[Screenshot grounding data]
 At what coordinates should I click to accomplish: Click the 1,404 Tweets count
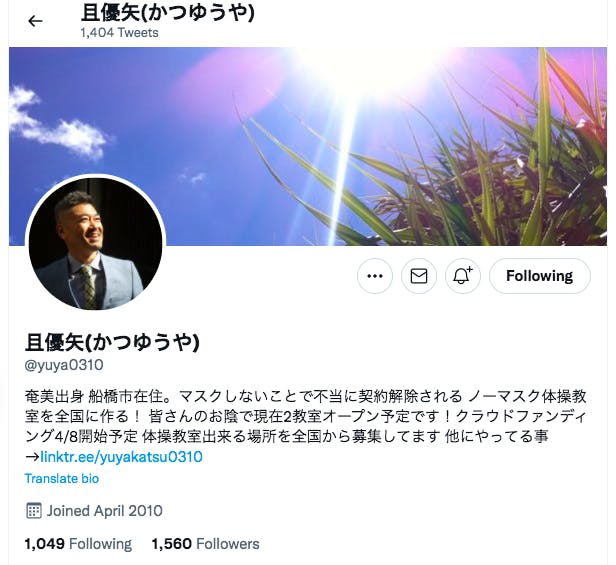[119, 33]
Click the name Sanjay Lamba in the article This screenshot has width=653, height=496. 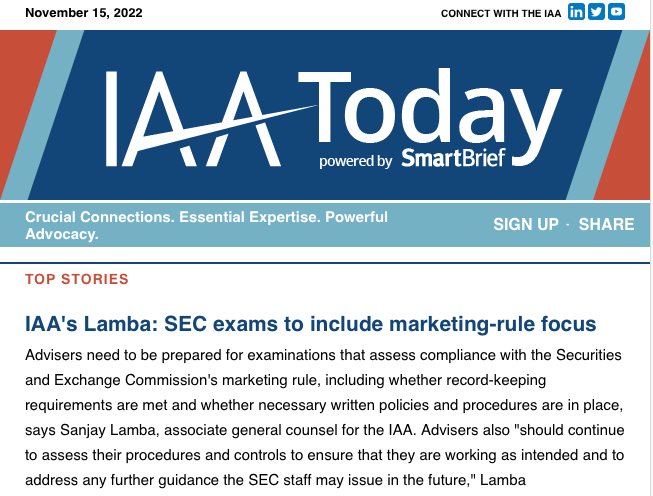pos(109,430)
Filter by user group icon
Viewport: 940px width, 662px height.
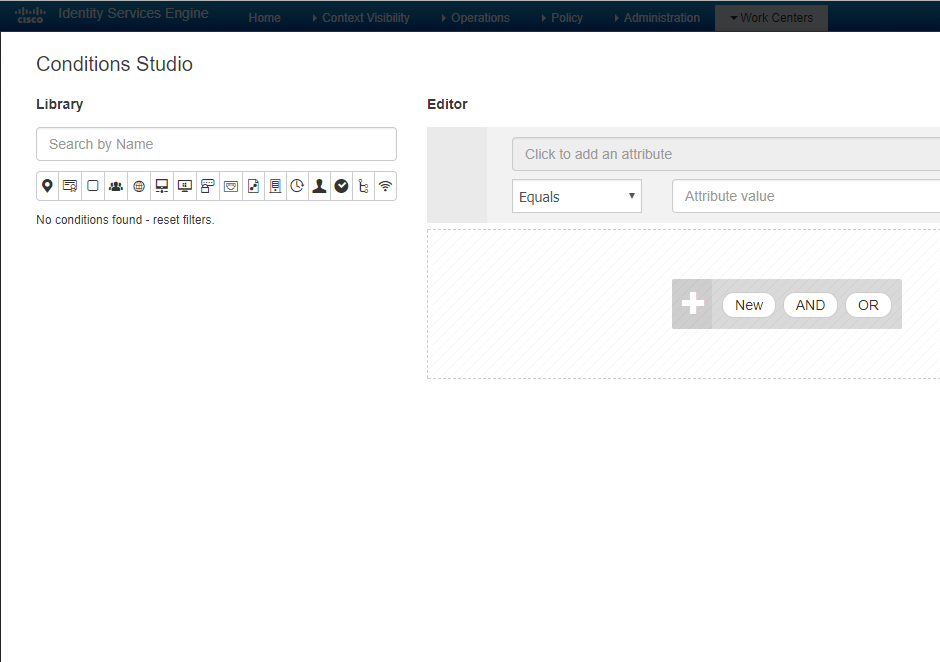pos(116,186)
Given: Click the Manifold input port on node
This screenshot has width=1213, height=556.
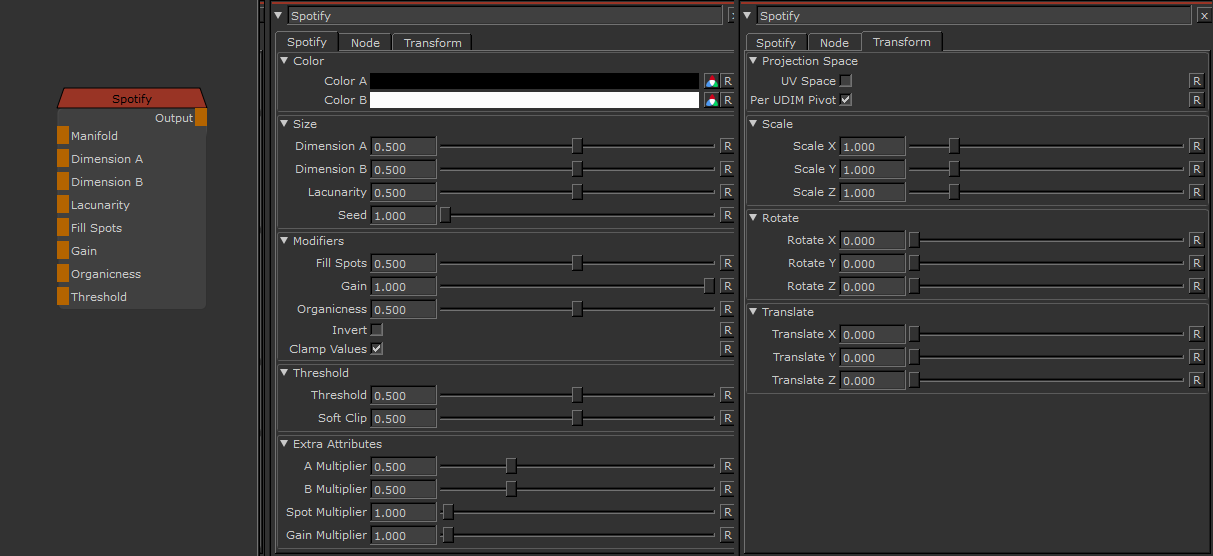Looking at the screenshot, I should click(63, 136).
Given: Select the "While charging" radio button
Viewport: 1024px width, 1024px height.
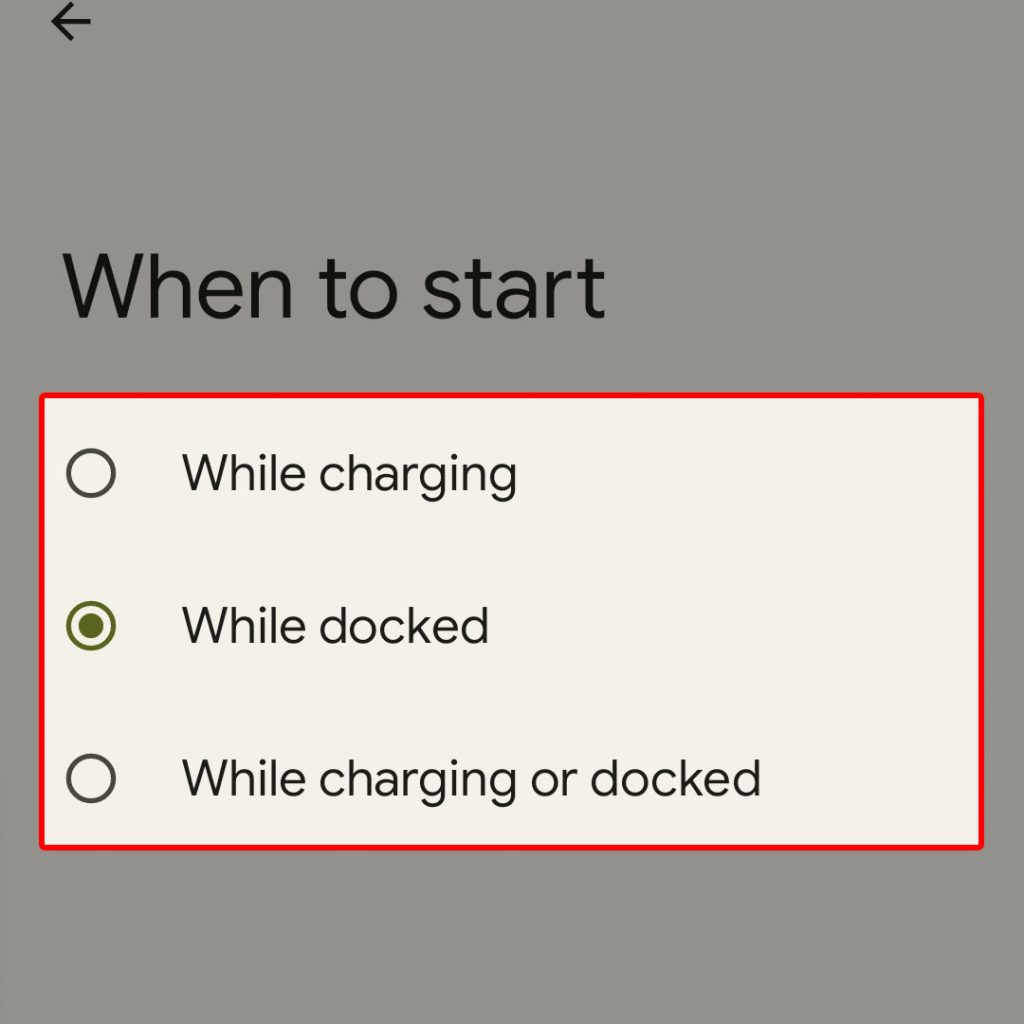Looking at the screenshot, I should (x=91, y=473).
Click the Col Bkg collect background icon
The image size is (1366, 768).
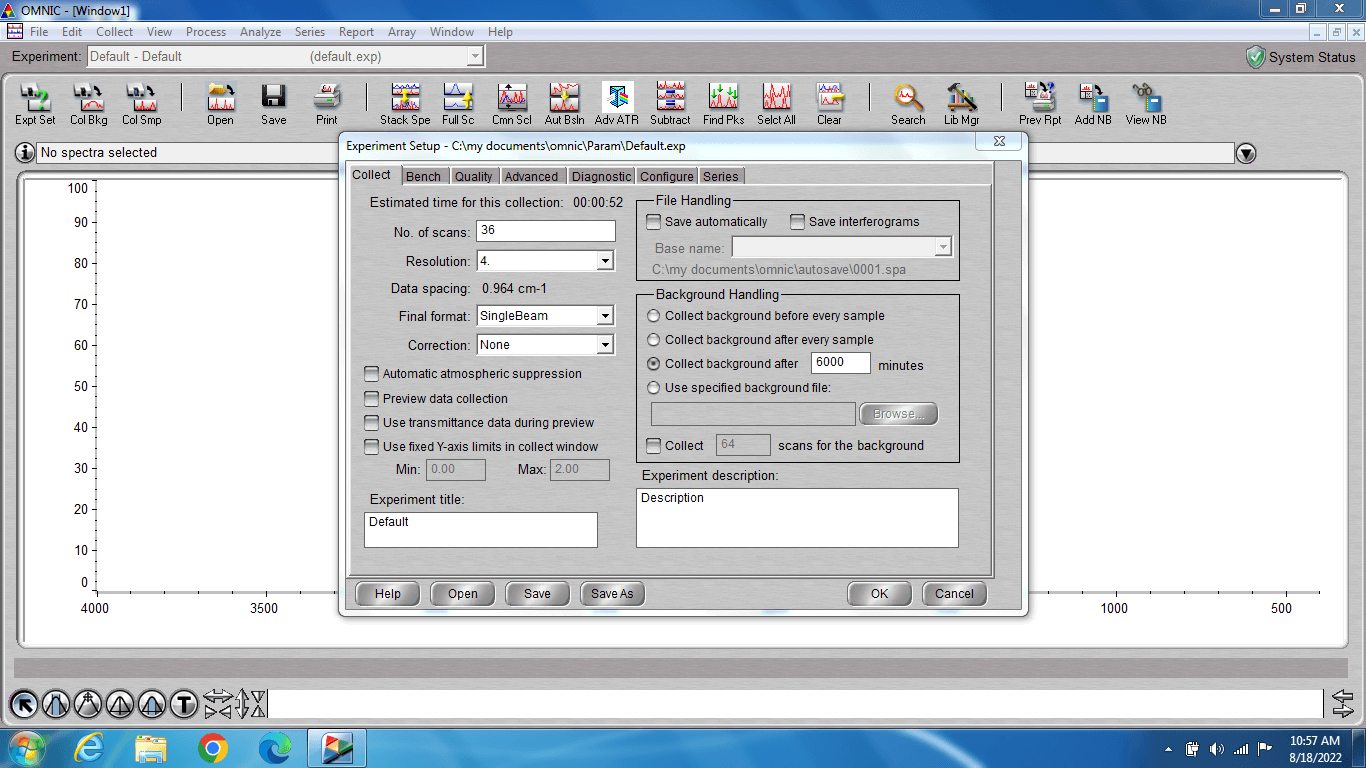point(89,103)
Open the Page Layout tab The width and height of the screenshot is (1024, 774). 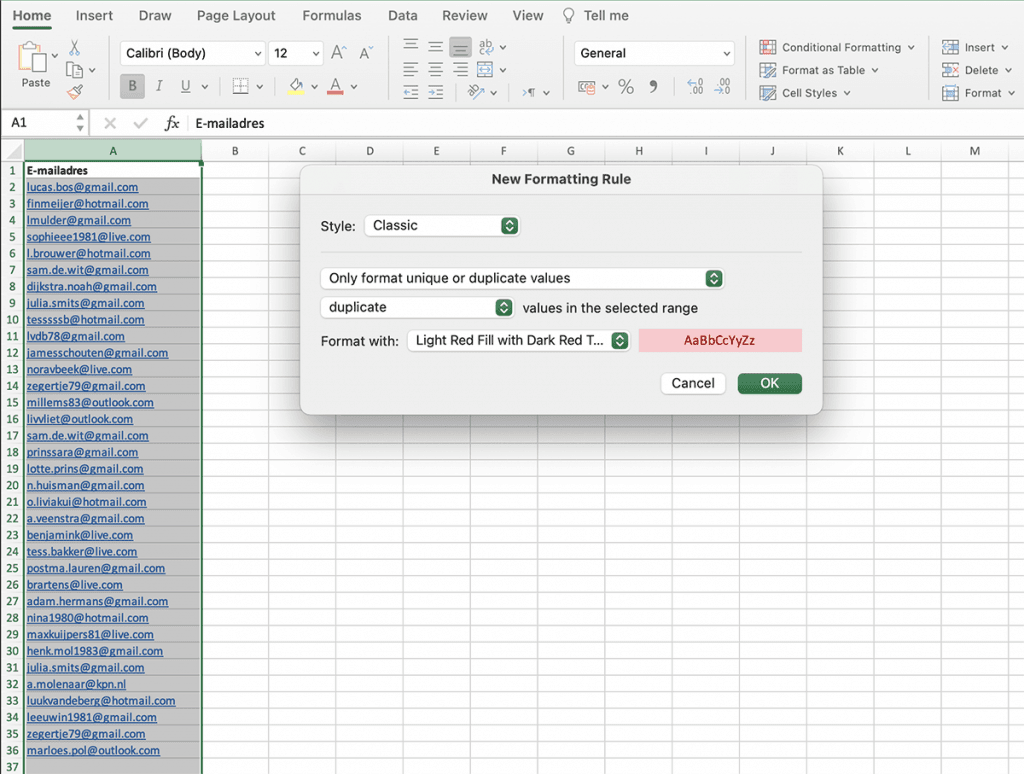point(236,16)
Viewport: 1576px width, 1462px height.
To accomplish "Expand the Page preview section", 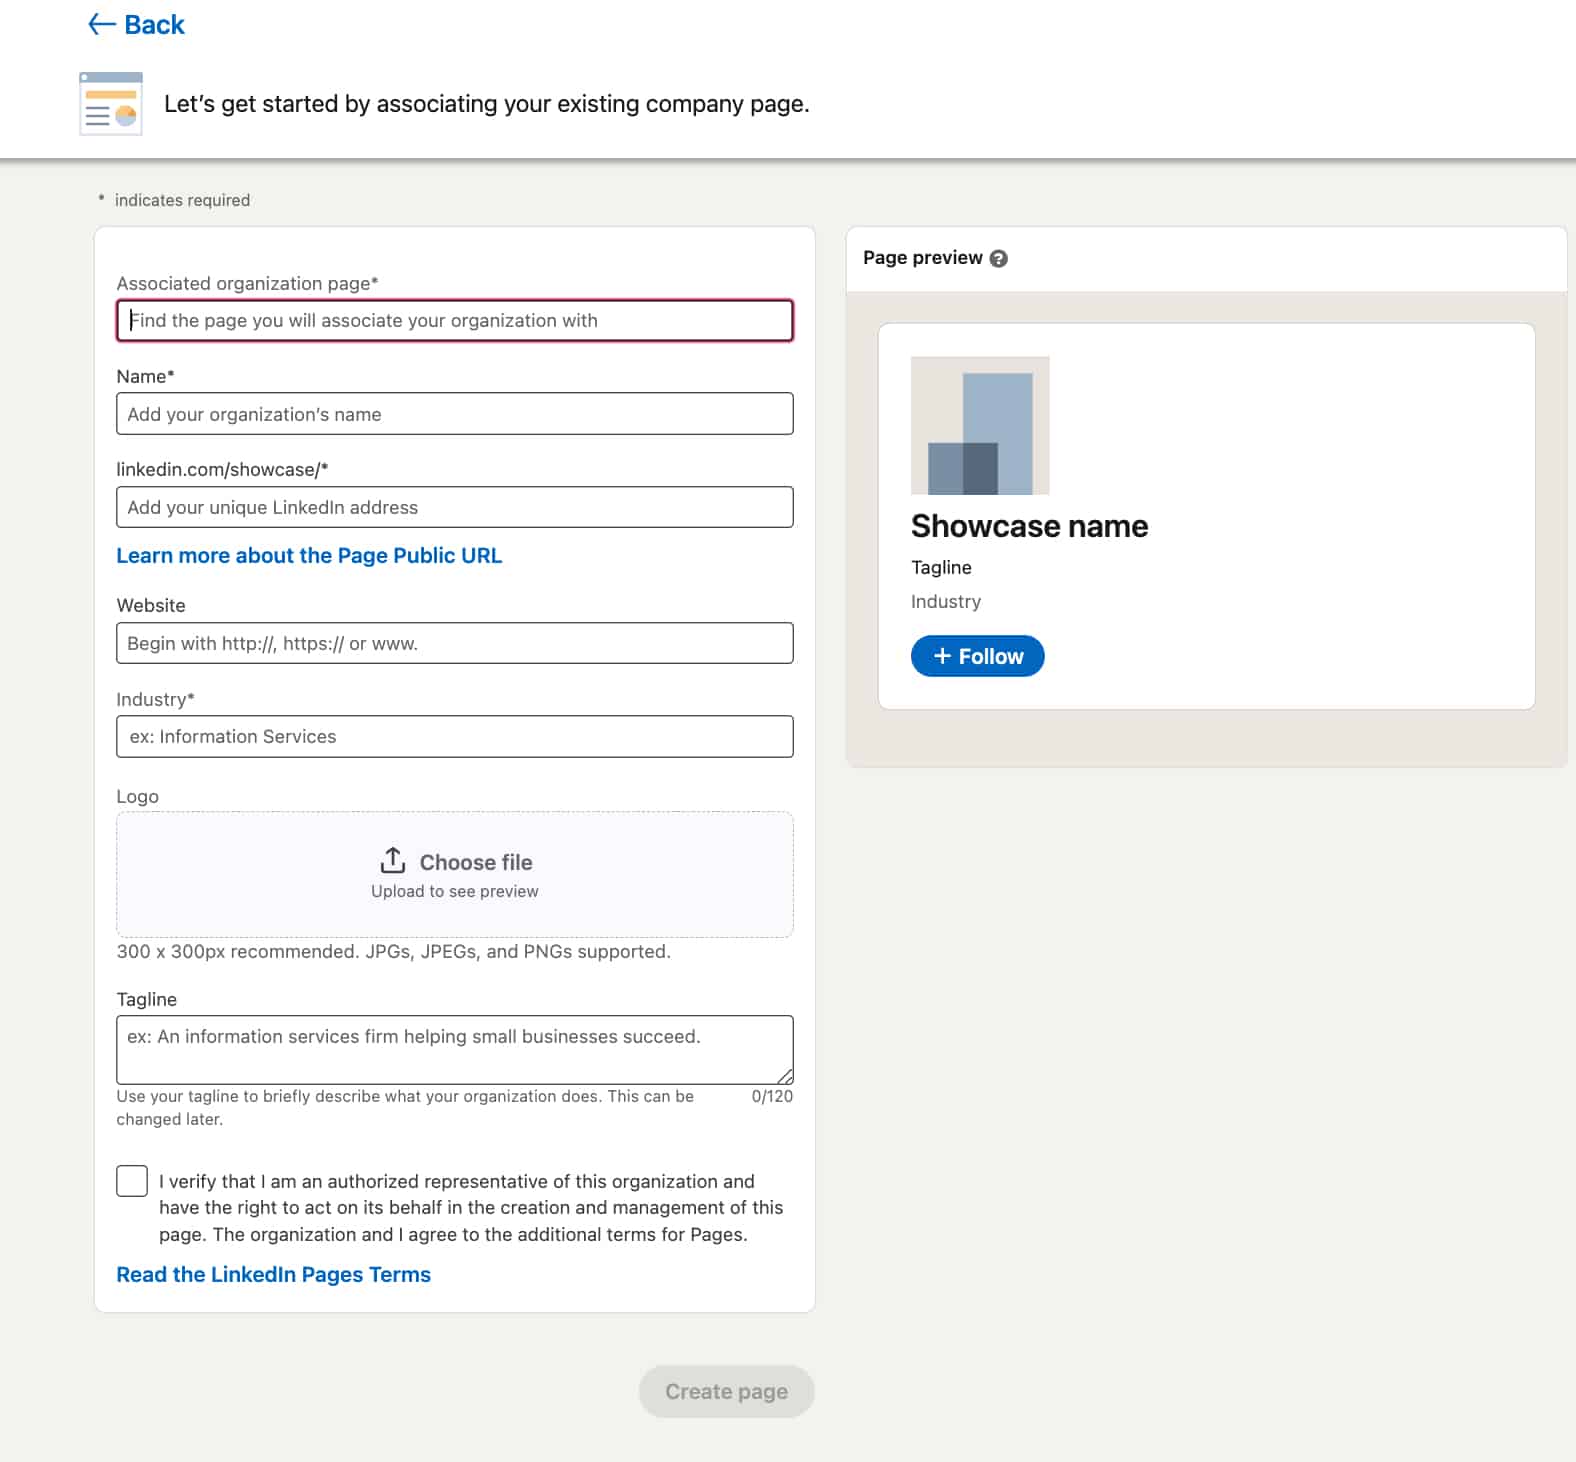I will point(921,257).
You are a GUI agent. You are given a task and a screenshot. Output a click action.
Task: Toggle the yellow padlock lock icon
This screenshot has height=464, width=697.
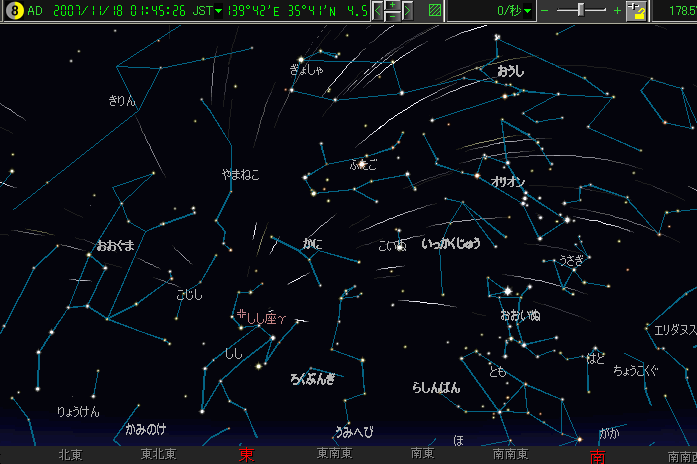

ASSIGNMENT
Scan the data for the word "icon" and copy every line where it shows up.

RESPONSE
Filter by user group icon
Click the Col Bkg collect background icon
Task: Toggle the yellow padlock lock icon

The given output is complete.